Have a question about this project? Sign up for a free GitHub account to open an issue and contact its maintainers and the community.

Sign up for GitHub

By clicking “Sign up for GitHub”, you agree to our terms of service and privacy statement. We’ll occasionally send you account related emails.

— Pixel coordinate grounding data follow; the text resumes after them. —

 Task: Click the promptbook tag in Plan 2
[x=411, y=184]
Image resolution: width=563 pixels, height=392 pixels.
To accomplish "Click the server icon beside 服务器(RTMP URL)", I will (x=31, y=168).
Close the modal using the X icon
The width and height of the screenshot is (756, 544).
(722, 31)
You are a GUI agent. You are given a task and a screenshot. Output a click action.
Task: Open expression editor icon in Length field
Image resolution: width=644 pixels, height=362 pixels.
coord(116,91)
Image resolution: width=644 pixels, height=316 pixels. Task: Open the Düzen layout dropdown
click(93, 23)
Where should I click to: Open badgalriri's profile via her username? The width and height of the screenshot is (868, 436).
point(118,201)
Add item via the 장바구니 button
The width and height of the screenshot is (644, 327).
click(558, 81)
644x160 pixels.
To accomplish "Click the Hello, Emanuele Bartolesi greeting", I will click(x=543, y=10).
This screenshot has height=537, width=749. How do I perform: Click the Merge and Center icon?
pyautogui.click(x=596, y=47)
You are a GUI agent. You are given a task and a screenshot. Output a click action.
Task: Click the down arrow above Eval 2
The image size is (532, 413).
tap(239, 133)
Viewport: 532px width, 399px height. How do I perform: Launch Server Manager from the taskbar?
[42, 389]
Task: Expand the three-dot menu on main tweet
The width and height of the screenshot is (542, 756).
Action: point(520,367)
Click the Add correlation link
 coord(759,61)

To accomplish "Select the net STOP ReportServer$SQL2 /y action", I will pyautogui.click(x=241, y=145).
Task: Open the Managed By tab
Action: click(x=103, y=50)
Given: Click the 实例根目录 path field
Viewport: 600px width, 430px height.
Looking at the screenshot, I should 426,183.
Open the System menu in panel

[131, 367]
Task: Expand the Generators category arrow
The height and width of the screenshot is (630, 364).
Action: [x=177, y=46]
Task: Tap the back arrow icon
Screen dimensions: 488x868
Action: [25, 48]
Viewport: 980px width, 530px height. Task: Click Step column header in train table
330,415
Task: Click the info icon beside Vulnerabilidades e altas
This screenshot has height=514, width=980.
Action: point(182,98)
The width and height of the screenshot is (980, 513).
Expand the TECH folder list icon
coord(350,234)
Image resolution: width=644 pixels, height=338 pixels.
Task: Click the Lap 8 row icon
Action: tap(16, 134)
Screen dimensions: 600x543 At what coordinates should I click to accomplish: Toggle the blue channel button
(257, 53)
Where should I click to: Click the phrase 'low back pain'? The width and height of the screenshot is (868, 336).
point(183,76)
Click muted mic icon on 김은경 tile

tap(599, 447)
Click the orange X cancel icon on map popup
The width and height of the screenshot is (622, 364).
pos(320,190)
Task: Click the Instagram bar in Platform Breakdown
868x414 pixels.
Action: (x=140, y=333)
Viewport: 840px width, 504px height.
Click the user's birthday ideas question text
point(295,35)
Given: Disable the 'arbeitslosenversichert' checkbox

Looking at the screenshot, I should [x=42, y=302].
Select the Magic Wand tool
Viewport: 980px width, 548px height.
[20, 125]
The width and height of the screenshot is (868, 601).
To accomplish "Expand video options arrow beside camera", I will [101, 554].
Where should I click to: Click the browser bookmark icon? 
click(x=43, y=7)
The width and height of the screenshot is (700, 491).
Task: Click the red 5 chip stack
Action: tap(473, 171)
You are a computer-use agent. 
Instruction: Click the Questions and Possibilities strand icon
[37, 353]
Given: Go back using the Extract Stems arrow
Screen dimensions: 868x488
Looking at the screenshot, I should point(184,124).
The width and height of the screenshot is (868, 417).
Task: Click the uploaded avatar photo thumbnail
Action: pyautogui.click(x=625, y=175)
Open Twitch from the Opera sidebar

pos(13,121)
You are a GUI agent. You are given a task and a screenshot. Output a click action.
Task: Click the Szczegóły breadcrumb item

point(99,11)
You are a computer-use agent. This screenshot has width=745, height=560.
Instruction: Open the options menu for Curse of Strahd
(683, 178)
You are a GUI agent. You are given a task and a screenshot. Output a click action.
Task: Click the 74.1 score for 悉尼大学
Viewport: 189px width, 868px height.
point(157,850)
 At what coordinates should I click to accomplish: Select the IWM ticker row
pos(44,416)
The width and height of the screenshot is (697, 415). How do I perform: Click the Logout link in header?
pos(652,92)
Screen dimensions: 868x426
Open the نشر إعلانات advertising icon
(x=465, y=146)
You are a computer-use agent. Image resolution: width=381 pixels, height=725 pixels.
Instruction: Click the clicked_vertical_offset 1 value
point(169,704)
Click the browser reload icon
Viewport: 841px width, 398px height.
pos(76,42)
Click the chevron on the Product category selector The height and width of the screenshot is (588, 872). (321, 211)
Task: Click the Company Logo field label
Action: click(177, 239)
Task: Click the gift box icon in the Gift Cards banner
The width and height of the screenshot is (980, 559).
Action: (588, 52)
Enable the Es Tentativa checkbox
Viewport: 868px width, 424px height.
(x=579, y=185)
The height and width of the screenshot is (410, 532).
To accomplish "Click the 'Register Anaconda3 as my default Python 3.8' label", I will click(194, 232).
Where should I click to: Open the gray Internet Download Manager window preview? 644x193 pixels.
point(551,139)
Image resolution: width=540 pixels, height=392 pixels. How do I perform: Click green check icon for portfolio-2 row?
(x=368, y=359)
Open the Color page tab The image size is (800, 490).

Already on GitHub? Sign in to your account

Jump to bottom

Issue with requests with invalid HTTP method #83

Open
kennymalac opened this issue Jul 29, 2018 · 5 comments
Open

Issue with requests with invalid HTTP method #83

kennymalac opened this issue Jul 29, 2018 · 5 comments

Comments

@kennymalac
Copy link

kennymalac commented Jul 29, 2018
edited
Loading

This was horrendous to debug!
I managed to destroy wookie's HTTP parsing: in my js, I had a for loop of XHR requests over and over that send error responses when trying to access a session that is either 1) nonexistent or 2) unavailable (locked)
At some point in this, the browser sends over an invalid HTTP request (i'm not entirely sure about this, it could be something else entirely) and wookie incorrectly handles the fast-http invalid-method condition. It's relevant that I'm using with-chunks :t
My traceback is:

  1: ((FLET "H0" :IN WOOKIE::READ-DATA) #<FAST-HTTP.ERROR:INVALID-METHOD {10050F4283}>)
  2: (SB-KERNEL::%SIGNAL #<FAST-HTTP.ERROR:INVALID-METHOD {10050F4283}>)
  3: (ERROR FAST-HTTP.ERROR:INVALID-METHOD)
  4: (FAST-HTTP.PARSER:PARSE-REQUEST #<unavailable argument> #<unavailable argument> #<unavailable argument> :START #<unavailable argument> :END #<unavailable argument>)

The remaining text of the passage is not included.